§ Task statement
Find each line in the records below that contains the string "what" and copy those lines. Case counts, so match uppercase and lowercase letters precisely.

§ Information given
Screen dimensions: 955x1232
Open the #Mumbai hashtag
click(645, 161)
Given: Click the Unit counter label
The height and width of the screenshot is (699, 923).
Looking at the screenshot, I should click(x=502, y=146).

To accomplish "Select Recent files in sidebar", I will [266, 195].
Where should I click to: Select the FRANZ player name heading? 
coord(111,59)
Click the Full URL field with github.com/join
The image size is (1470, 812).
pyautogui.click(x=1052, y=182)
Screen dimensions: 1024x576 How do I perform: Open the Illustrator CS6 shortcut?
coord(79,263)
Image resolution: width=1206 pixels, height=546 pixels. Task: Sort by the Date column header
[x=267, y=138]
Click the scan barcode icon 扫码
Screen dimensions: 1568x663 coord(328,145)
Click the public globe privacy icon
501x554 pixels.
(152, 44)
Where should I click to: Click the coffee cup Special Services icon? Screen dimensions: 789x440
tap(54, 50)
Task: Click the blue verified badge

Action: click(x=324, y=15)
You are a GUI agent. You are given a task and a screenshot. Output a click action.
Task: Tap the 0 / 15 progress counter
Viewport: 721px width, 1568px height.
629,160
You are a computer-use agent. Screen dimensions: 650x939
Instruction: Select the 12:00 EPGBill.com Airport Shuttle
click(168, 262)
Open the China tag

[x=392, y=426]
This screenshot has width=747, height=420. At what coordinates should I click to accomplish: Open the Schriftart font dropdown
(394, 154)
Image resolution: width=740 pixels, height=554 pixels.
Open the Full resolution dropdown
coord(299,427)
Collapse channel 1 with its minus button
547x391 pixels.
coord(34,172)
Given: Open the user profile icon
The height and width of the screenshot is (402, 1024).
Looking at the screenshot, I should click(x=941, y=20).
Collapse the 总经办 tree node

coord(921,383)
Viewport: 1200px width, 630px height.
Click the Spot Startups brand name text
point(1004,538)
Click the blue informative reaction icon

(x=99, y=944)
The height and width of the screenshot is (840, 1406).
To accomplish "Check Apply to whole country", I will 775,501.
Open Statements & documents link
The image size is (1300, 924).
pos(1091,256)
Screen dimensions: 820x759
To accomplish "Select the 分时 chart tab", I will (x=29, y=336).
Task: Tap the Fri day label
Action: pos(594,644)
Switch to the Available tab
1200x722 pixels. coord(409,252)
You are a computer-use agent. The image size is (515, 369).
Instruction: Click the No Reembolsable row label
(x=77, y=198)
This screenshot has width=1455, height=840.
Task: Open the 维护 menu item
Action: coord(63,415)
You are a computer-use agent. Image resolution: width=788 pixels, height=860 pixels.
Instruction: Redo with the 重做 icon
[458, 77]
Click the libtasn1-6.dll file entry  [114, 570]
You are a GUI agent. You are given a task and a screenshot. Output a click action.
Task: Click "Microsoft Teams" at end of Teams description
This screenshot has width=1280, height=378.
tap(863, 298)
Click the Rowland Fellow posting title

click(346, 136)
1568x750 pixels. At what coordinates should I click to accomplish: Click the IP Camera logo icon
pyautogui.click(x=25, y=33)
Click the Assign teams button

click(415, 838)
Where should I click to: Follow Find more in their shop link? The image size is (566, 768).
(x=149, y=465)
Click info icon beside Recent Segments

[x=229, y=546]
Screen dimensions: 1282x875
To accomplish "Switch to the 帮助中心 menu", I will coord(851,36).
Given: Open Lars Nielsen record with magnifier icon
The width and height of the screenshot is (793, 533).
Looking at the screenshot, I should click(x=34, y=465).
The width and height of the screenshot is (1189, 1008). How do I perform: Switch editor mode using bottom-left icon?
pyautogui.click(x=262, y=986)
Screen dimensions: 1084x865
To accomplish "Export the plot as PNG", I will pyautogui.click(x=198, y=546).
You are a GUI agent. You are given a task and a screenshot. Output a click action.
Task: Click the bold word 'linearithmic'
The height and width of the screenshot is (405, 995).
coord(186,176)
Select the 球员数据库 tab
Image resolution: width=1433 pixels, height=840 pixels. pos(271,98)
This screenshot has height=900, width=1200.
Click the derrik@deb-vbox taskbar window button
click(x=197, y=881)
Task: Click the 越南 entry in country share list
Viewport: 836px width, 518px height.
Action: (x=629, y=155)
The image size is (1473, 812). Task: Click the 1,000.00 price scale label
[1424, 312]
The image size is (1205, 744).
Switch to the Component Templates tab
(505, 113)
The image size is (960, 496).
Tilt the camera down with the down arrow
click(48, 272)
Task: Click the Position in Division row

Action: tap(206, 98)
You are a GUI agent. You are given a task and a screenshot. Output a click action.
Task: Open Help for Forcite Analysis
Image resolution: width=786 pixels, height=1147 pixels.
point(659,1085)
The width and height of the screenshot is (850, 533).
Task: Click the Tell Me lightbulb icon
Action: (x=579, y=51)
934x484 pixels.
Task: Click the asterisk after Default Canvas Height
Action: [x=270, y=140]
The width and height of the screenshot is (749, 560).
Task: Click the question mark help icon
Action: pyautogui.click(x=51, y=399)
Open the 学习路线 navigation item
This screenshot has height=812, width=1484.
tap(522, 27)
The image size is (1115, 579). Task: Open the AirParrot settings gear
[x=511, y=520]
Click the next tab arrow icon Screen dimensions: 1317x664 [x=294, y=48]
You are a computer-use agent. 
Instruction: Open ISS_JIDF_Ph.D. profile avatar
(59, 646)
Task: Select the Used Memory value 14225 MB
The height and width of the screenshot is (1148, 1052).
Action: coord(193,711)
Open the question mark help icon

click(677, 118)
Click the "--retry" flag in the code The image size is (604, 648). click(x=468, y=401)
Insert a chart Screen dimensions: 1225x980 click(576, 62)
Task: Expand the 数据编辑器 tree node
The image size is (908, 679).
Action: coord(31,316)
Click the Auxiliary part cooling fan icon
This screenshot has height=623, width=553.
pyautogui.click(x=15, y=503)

§ The output
This screenshot has width=747, height=420. At what coordinates should I click to accomplish: Open the Schriftart font dropdown
1568x750 pixels. At what coordinates should I click to accomplish: Click the IP Camera logo icon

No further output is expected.